Most participants in the recent survey do not receive IV push medications in ready-to-administer syringes and must prepare these medications prior to administration, which has only become more common during the ongoing drug shortage crisis. Various unsafe practices associated with preparing and administering IV push medications have been reported in our 2018 survey, including the withdrawal of medications from one syringe (or cartridge) and transferring to another syringe, a practice that has increased in frequency compared to our 2012 survey. Dilution is the most common reason for withdrawing a medication from the prefilled syringe. Although the frequency of diluting IV push medications has decreased since 2014, the practice continues.

When dilution occurs, most practitioners have used a saline flush syringe for this purpose, an unsafe practice that has also increased since our 2014 survey.

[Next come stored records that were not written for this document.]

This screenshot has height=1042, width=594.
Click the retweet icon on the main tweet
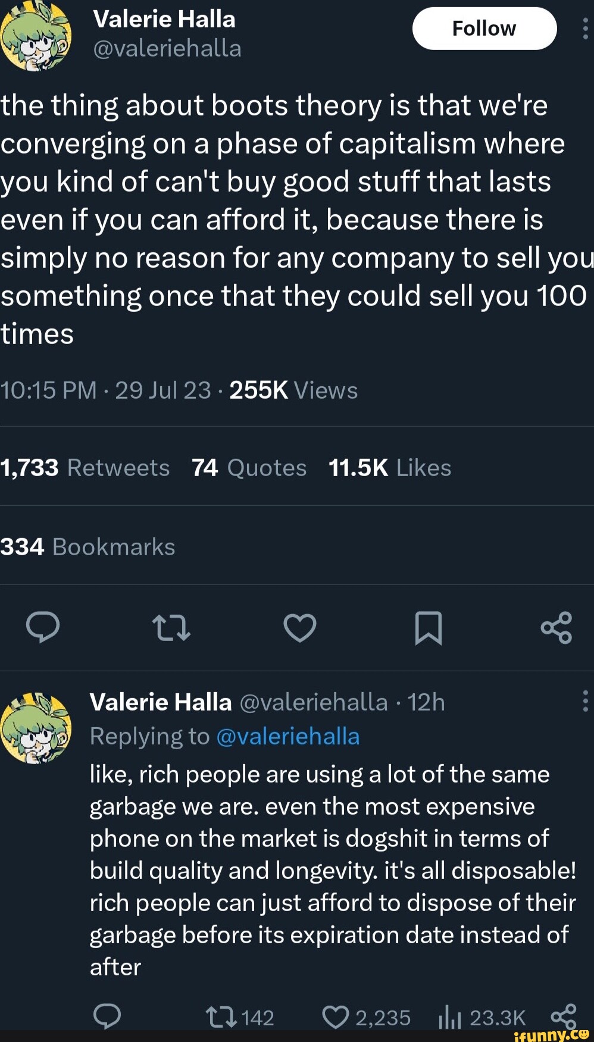coord(171,628)
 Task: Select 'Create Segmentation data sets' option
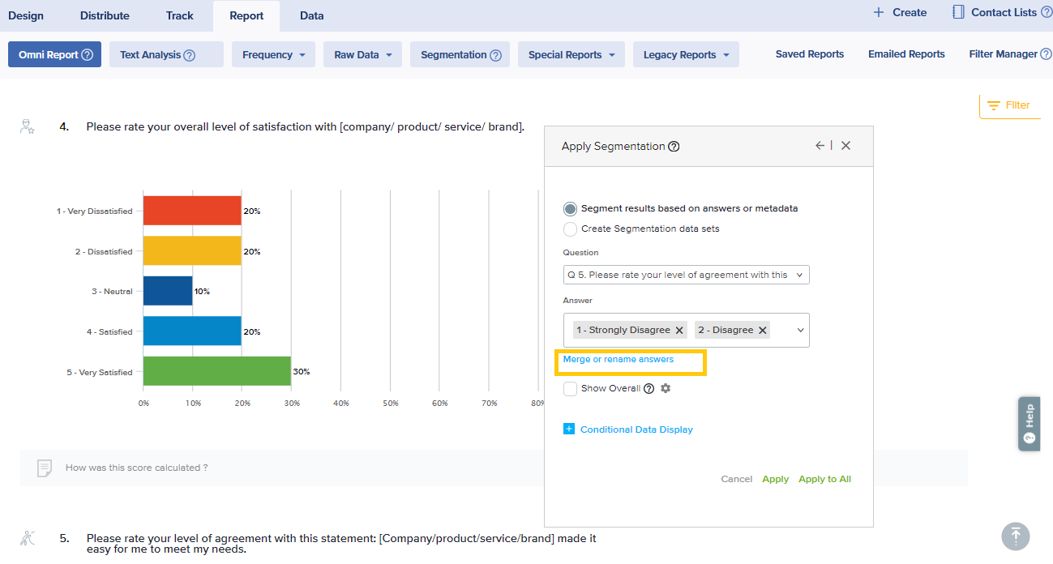(x=571, y=229)
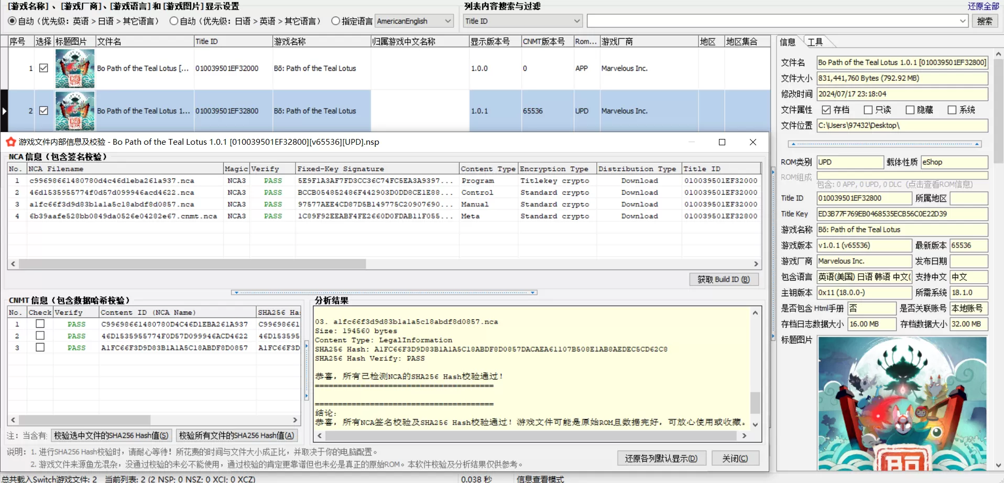
Task: Click scroll-right arrow of NCA info table
Action: [756, 264]
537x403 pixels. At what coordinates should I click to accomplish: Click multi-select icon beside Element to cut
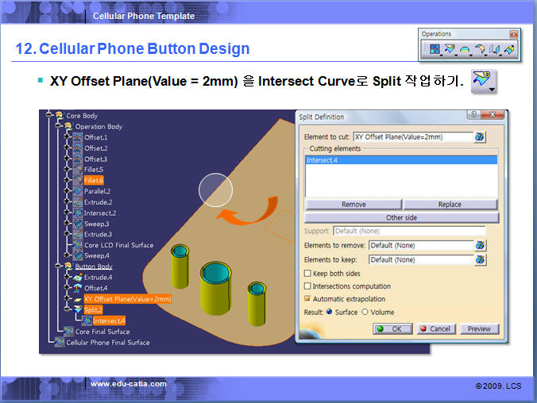click(x=480, y=137)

Although further dilution is often not necessary, the decision to dilute is often guided by a desire to administer the dose slowly to avoid adverse effects, reduce patient discomfort at the administration site, prevent extravasation, and measure small doses accurately. Unfortunately, saline flush syringes that contain a medication are rarely relabeled. Finally, more than a quarter of survey participants reported that they rarely or never label IV push medications that have been prepared away from the bedside.

While these unsafe practices associated with IV push medication administration have been widespread for years, the drug shortage crisis has likely contributed to their ongoing occurrence. Also, from our survey it seems that some of these unsafe practices are taught during training, orientation, or on-the-job experiences, perpetuating their occurrence. 

In Part II, we will provide recommendations to improve the safety of adult IV push medication administration, based on the vulnerabilities identified in the 2018 survey.


  1. ISMP. ISMP survey on IV push medication practices. ISMP Medication Safety Alert! Nurse AdviseERR. 2018;16(7):4-5.
  2. ISMP. Survey shows recession has weakened patient safety net. ISMP Medication Safety Alert! 2010;15(1):1-4.
  3. ISMP. ISMP survey reveals user issues with Carpuject prefilled syringes. ISMP Medication Safety Alert! 2012;17(16):1-3.
  4. ISMP. Some IV medications are diluted unnecessarily in patient care areas, creating undue risk. ISMP Medication Safety Alert! 2014;19(12):1-5.
  5. ISMP. ISMP safe practice guidelines for adult IV push medications. 2015.
  6. INS (Infusion Nurses Society). Infusion therapy standards of practice (standard 40, flushing and locking, practice criteria D3). J Infus Nurs. 2016;39(1S):S1-S159.